What this task involves: Switch "chart" to "graph" in the entries below and write them out again with nothing else changed. Leave the pictures out.

[Text and item location entries]
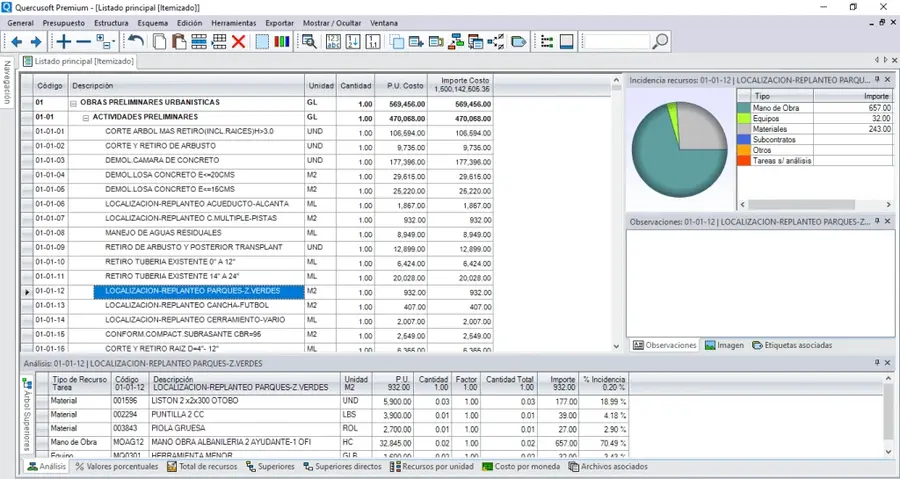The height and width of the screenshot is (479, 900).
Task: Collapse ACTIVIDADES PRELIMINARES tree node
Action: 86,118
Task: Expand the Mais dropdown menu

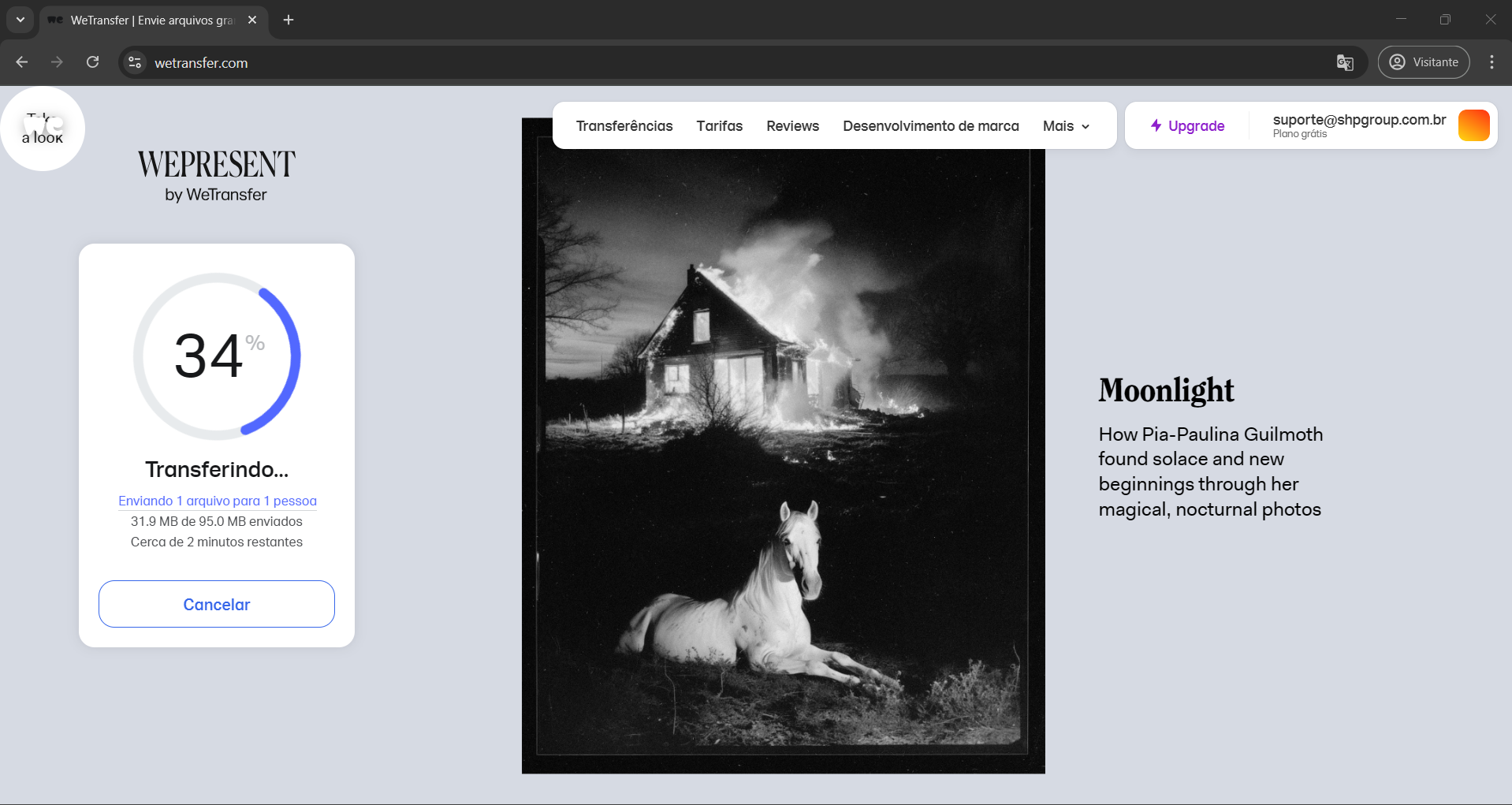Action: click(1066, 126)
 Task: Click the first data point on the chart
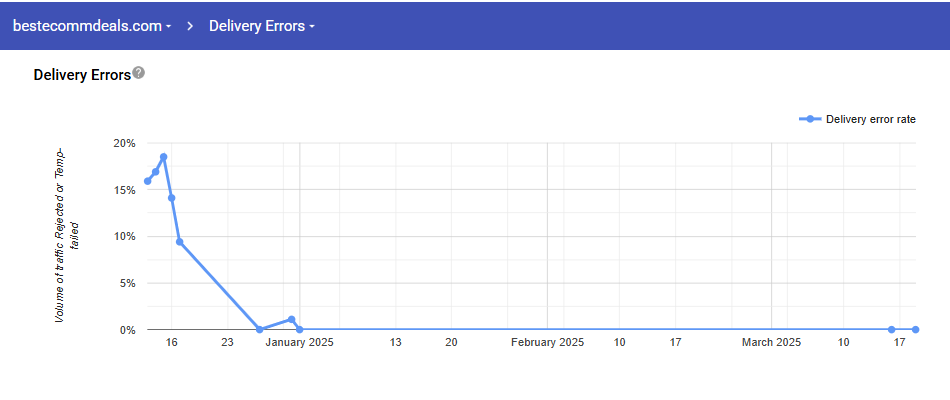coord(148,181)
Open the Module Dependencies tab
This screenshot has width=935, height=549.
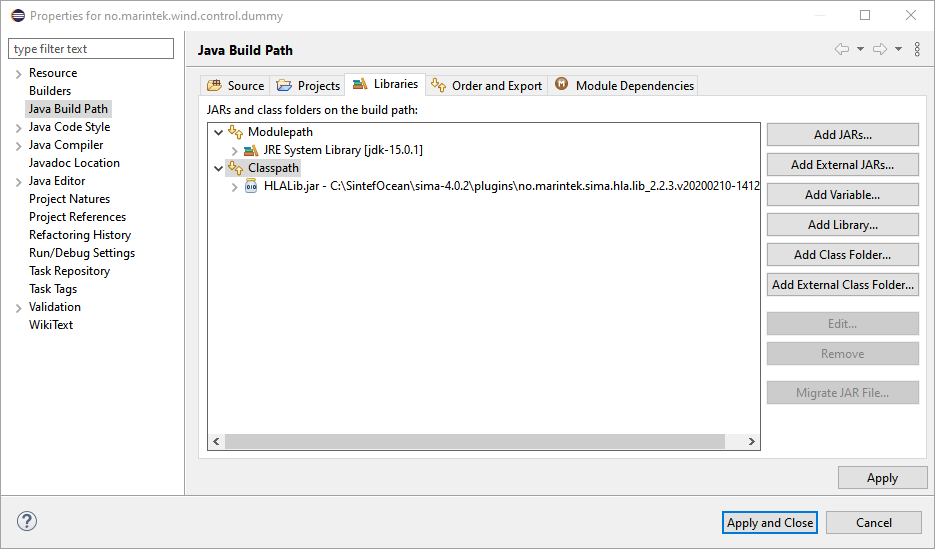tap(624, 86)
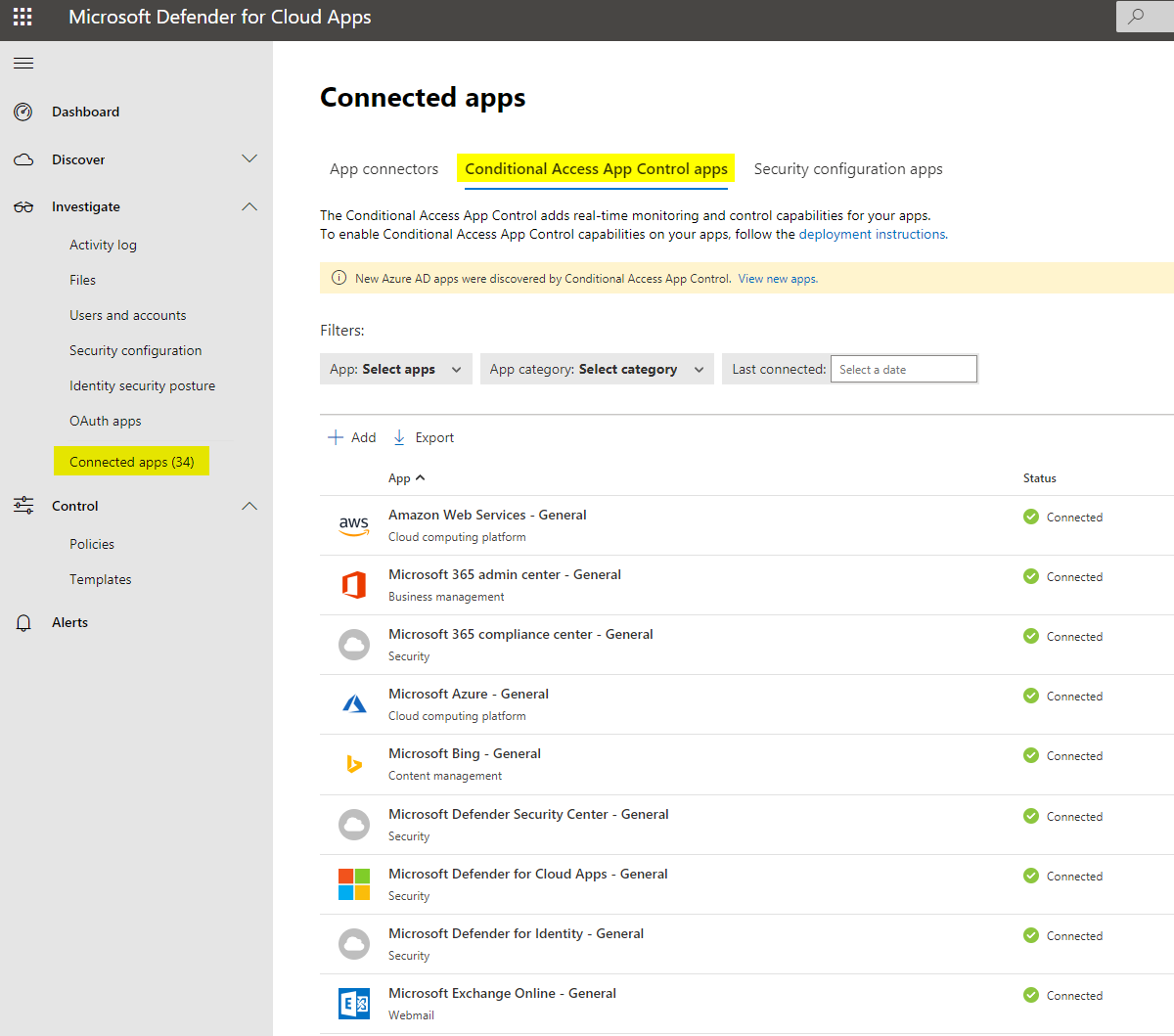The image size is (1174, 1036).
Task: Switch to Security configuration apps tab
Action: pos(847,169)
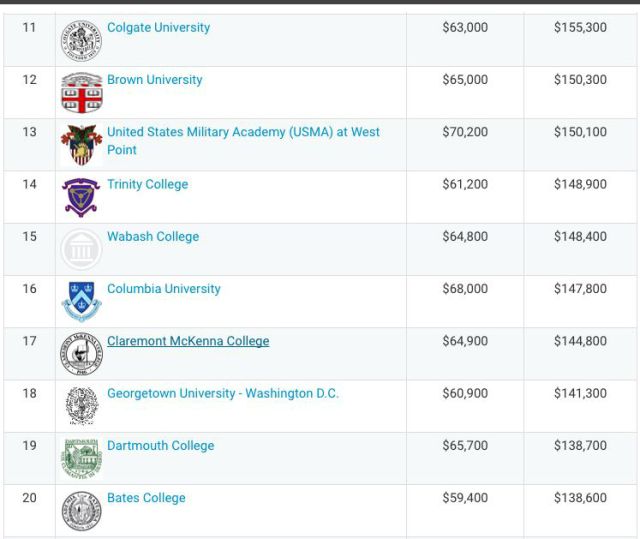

Answer:
The height and width of the screenshot is (479, 900).
Task: Collapse ACTIVIDADES PRELIMINARES tree node
Action: 86,118
Task: Expand the Mais dropdown menu

Action: click(1066, 126)
 Task: Click the first data point on the graph
coord(148,181)
Open the Module Dependencies tab
This screenshot has width=935, height=549.
tap(624, 86)
The image size is (1174, 1036).
Task: Switch to Security configuration apps tab
Action: pos(847,169)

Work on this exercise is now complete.